:: WHAT THE TASK ASKS ::
Beneath this line sits some data. Return only its lines from the one holding "Viewport: 1136px width, 1064px height." through the one holding "the scroll-to-top arrow", inclusive, exactly, with the images removed.

:: GIVEN RECORDS ::
┄┄┄┄┄┄

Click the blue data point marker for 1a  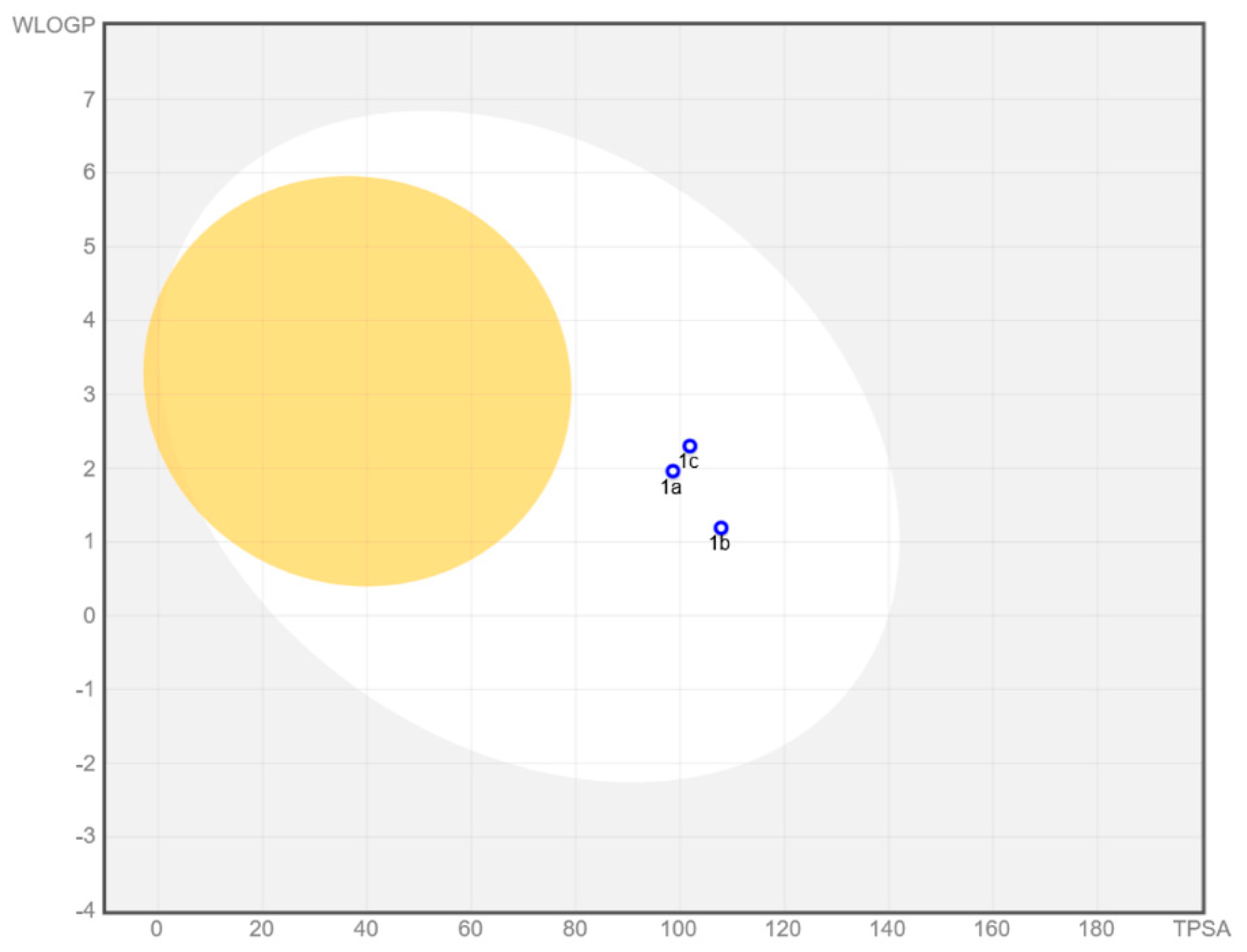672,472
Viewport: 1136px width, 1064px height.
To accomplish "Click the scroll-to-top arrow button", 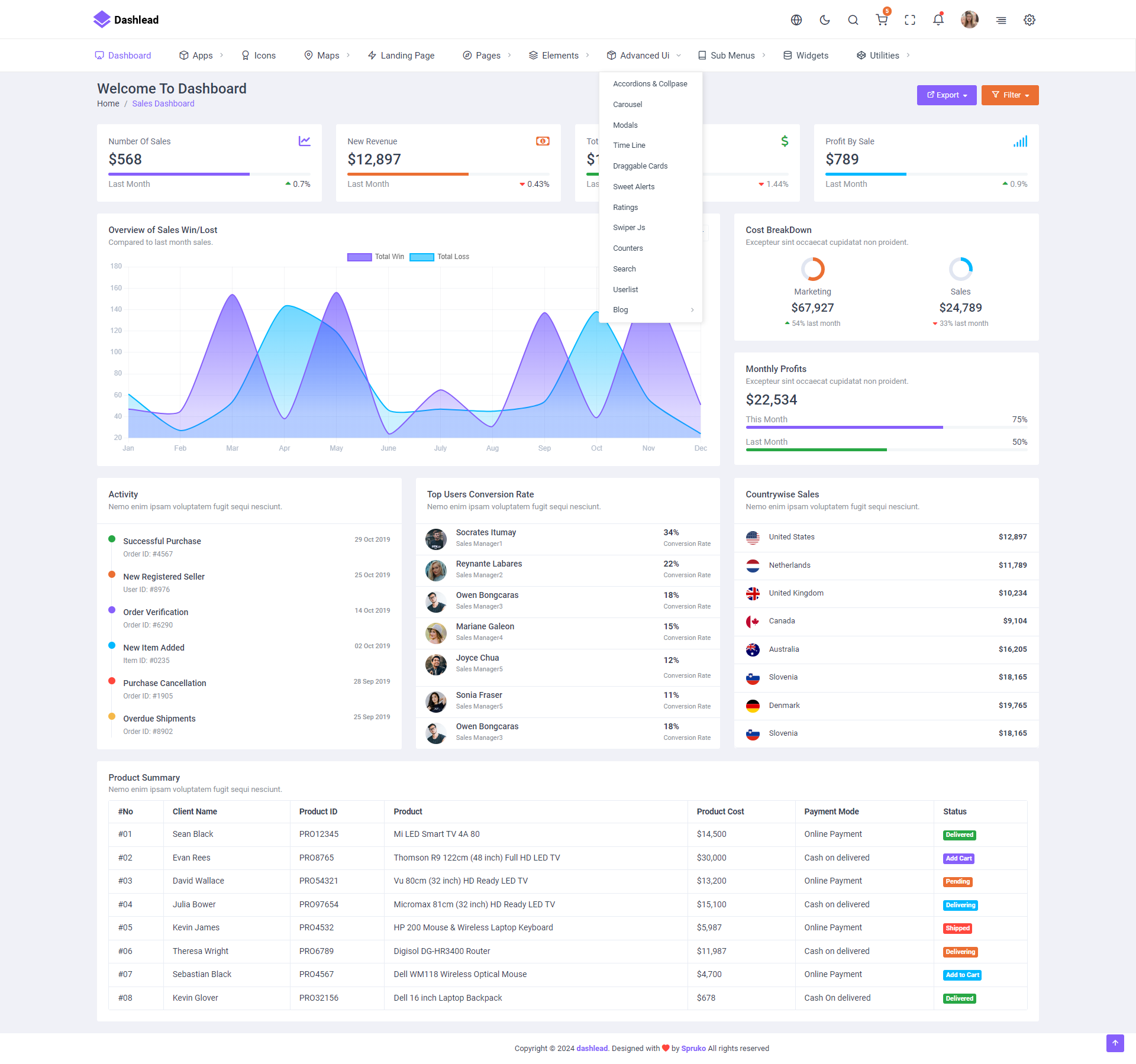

┄┄┄┄┄┄

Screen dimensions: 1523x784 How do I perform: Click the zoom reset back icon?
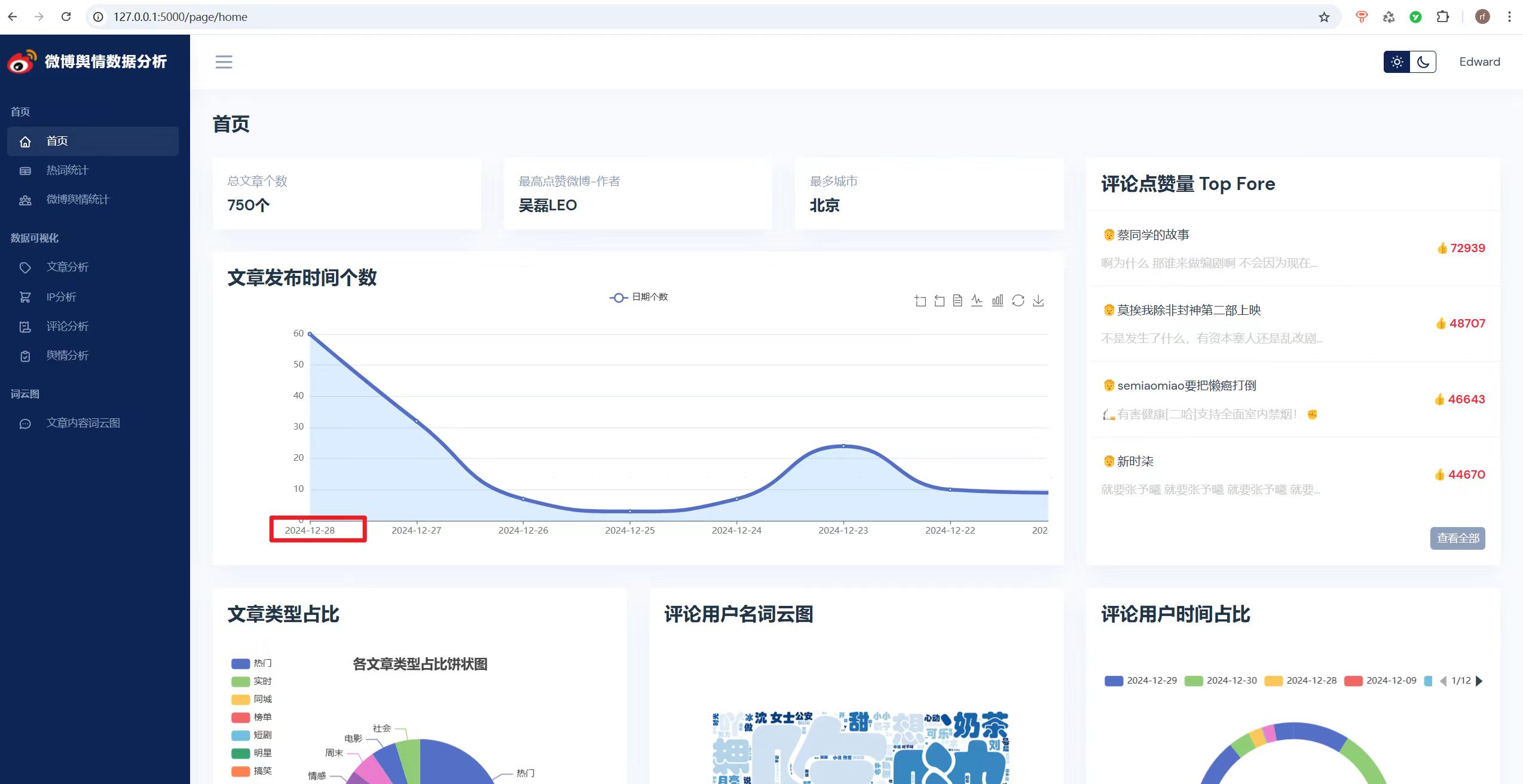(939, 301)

┄┄┄┄┄┄

:: PROBLEM SOLUTION ::
Viewport: 1136px width, 1064px height.
To accomplish "Click the scroll-to-top arrow button", 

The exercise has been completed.